[REQUEST]: Write the next part of the review of The Marrow below, starting right after its final sentence.

Yup — a vegetarian choice steals the show even from the blood-rich delicacy that gives the place its name. If you think you know this fungus from steakhouse side-dish permutations, get your silly self to 99 Bank St., home to a fully realized and original new restaurant masquerading as a modest corner bistro.

The Marrow, “Top Chef” hero Harold Dieterle’s winning take on modern German and Italian styles, is his third and most ambitious eatery: larger than Asian-esque Perilla and Kin Shop, a bit more spacious and a lot more dressed up.

Large windows on two sides frame the cheerful, L-shaped corner confines of what was once Paris Commune. A cluster of party-style front booths gives way to an orderly corridor of leather banquettes and butcher-block tables. The kitchen peeps through a cutout in a frosted mirrored wall that reflects faces like the surface of a lake.

The comfortable setting belies the ruggedly hewn menu. The Marrow’s contemporary and seasonal riffs “inspired by” Dieterle’s parents’ heritages aren’t fusion: Dishes are listed separately under “Famiglia Chiarelli,” the chef’s mother’s name, and “Familie Dieterle.”

All are driven by Dieterle’s disciplined imagination. Many choices — starters $12 to $16, mains $24 to $33 — are dense with butter and fat, but the heft is skillfully offset by spices, herbs and judicious application of unusual sweet accents. Irresistible little charcuterie plates ($6 to $14) cue the approach: green-apple mustard with dreamy duck liverwurst, black pepper agrodulce (sweet and sour sauce) for cotechino and black lentils.

[SOURCE DATA]:

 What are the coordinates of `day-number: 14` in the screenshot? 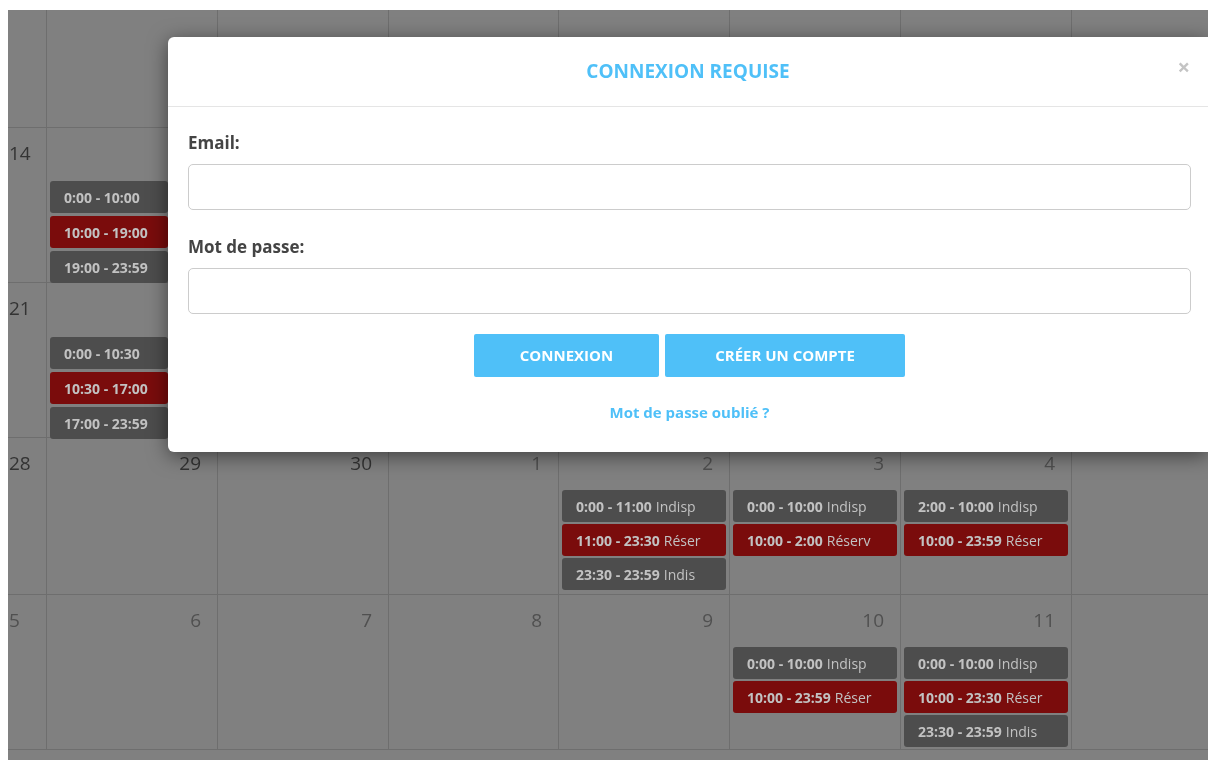 It's located at (20, 152).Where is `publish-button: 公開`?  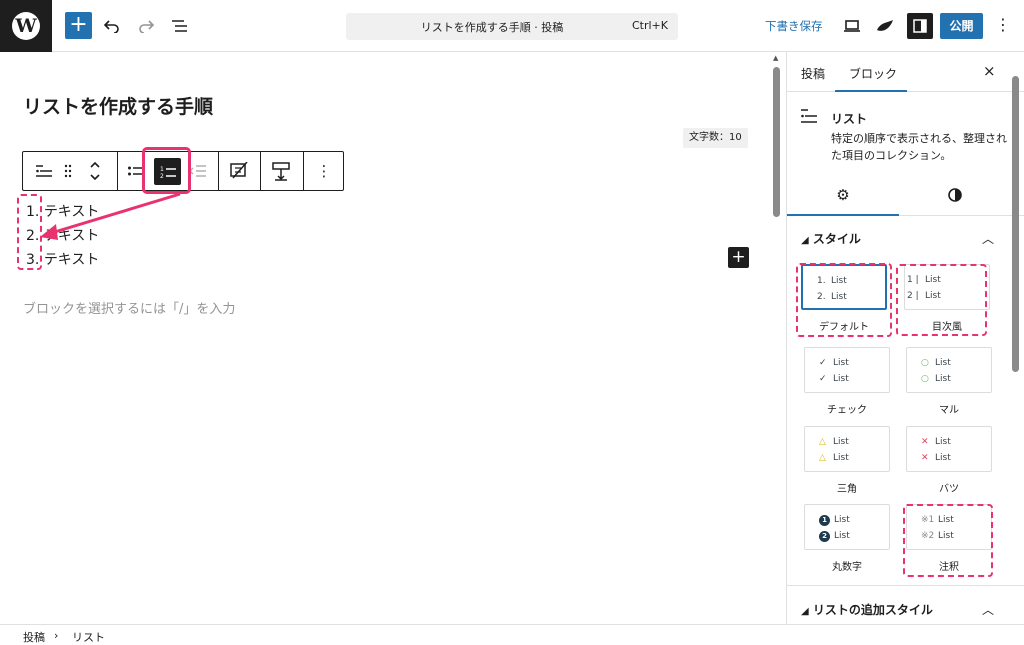 publish-button: 公開 is located at coordinates (962, 26).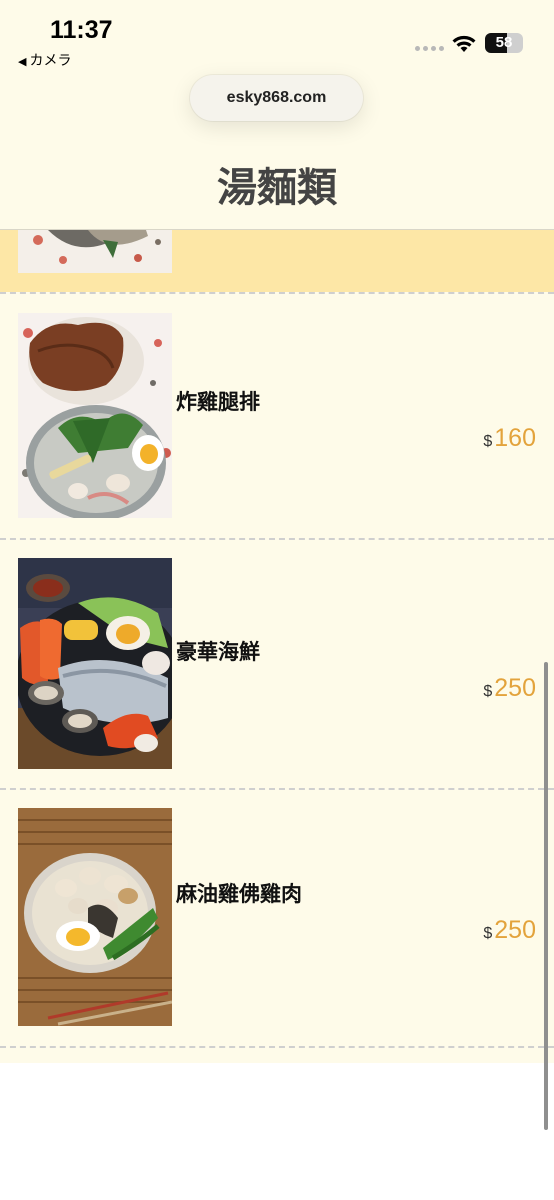 The height and width of the screenshot is (1200, 554). Describe the element at coordinates (277, 1132) in the screenshot. I see `page-bottom-area` at that location.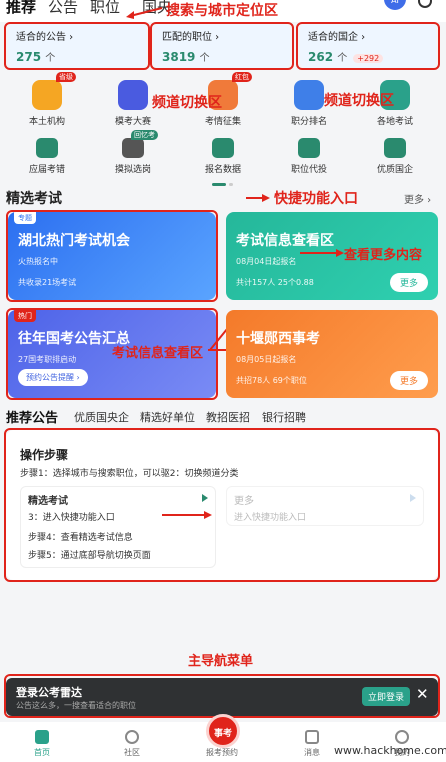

[EXERCISE ANSWER]:
The mighty mushroom, a forest-primeval fantasy grown on a Pennsylvania farm, blows away cauliflower “steak” efforts. Roasted to an arresting crunch on top and adorned with frisee, it looms over a lush micro-habitat of white truffle butter, cardoons and butter-braised kale. Have it with Forstreiter St. Laurent Reserve 2008, a berry- and chocolate-complexioned red from Austria that’s one of many affordable, cuisine-appropriate wines.

Proceed if you dare to The Bone Marrow, a prehistoric-looking trenchful of fatty beef tissue. Dieterle qualifies its every essence with another: Meyer lemon juice to lighten the load, sea urchin on top for a contrasting oceanic brand of steroid, and ground fried potatoes for welcome crackle.

The floor team knows its manners; I heard nary a cursed “enjoy.” They know their dishes, too. “Notice it’s in quotation marks,” our waitress chuckled over sauteed stone bass “vitello tonnato.” Tuna belly sauce under the brown-crisped fish laughs at the insipid mayo of the standard article.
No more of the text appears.